ИЗВЛЕЧЁННЫЙ ТЕКСТ:
────────────────────────────────────────
Из ранних редакций Отрывки черновой редакции

В главе «Шоссе» после слов «удобнейшие способы ею пользоваться» вместо следующего абзаца белового текста в черновой рукописи было:

Я начал записки свои не для того, чтоб льстить властям, товарищ, мною избранный, худой внушитель ласкательства, но нельзя не заметить, что со времен возведения на престол Романовых, от Михаила Федоровича до Николая I, правительство у нас всегда впереди на поприще образованности и просвещения. Народ следует за ним всегда лениво, а иногда и неохотно. Вот что и составляет силу нашего самодержавия. Не худо было иным европейским государствам понять эту простую истину. Бурбоны не были бы выгнаны вилами и каменьями, и английская аристокрация не принуждена была бы уступить радикализму.

Я упомянул о моем товарище. Должно мне познакомить с ним читателя.

После слов «с почтовыми товарищами» в беловой рукописи зачеркнуто:

Покойный князь Ив. Долгорукий{30}, поэт не довольно еще оцененный, поступил гораздо благоразумнее: он, собравшись в подмосковную,

Посовестившись брать с собой в дорогу книжку,

От голоду в запас взял вяземску коврижку.

В главе «Москва» вместо слов «Подмосковные деревни также пусты и печальны»:

Подмосковные дачи, некогда оживленные, балы, домашние театры, фейвороки (извините; не могу выговорить немецких этих звуков иначе как по московскому наречию) в рощах Свирлова, Марфина-Петровского, Останкина; гремела роговая музыка, плошки и цветные фонари озаряли английские дорожки, ширмы превращались в кулисы, актеры…

После слов «его недавние права» в черновой рукописи было:

Елисавета, окруженная старыми сподвижниками Петра Великого, следовала во всем правилам, понятым ее отцом, к которому питала она пламенную, неограниченную любовь. Екатерина ласкала Москву, внимательно прислушивалась ее мнению, не мешала ни ее весельям, ни свободе ее толков — и во всё время своего долгого царствования только два раза удостоила Москву своим присутствием. Покойный император Александр после своего венчания на царство был в Москве три раза.
────────────────────────────────────────
Продолжите текст черновых отрывков, начав сразу после его последнего предложения. Следующие далее данные взяты из другого источника.

ПОКАЗАННЫЕ ДАННЫЕ:
────────────────────────────────────────
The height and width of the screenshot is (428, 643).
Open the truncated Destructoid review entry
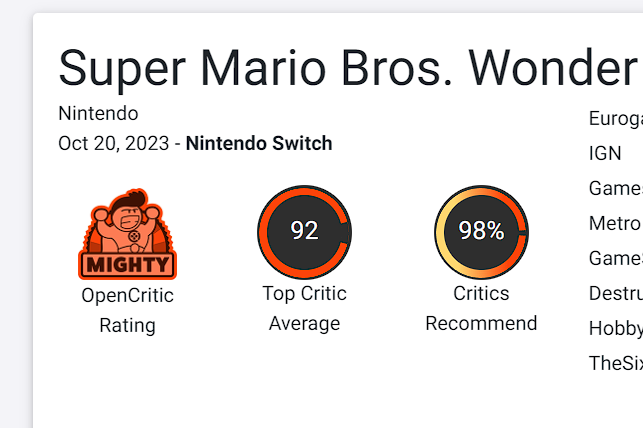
────────────────────────────────────────
РЕЗУЛЬТАТ:
В 1810 в первый раз увидел я государя. Я стоял с народом на высоком крыльце Николы на Мясницкой. Народ, наполнявший все улицы, по которым должен он был проезжать, ожидал его нетерпеливо. Наконец показалась толпа генералов, едущих верхами. Государь был между ими. Подъехав к церкви, он один перекрестился, и по сему знаменью народ узнал своего государя. Через два года, перед началом войны, государь опять явился в древней столице, требуя содействия от своего дворянства, которое славно отвечало ему устами графа Мамонова. В 1818 приехал он в Москву восставшую и обновленную. Во время присутствия державного семейства пушечная пальба возвестила Москве рождение великого князя Александра Николаевича…

Ныне царствующий император чаще других государей удостоивает Москву своим посещением, и старая столица каждый раз оживляется и молодеет в присутствии своего государя. Неожиданный его приезд в 1830 году, во время появления холеры, принадлежит истории.

В Англии правительство тогда только и показывается народу, когда приходит оно стучаться под окнами (taxes), собирая подать. Во Франции, когда вывозит оно свои пушки противу площадного мятежа.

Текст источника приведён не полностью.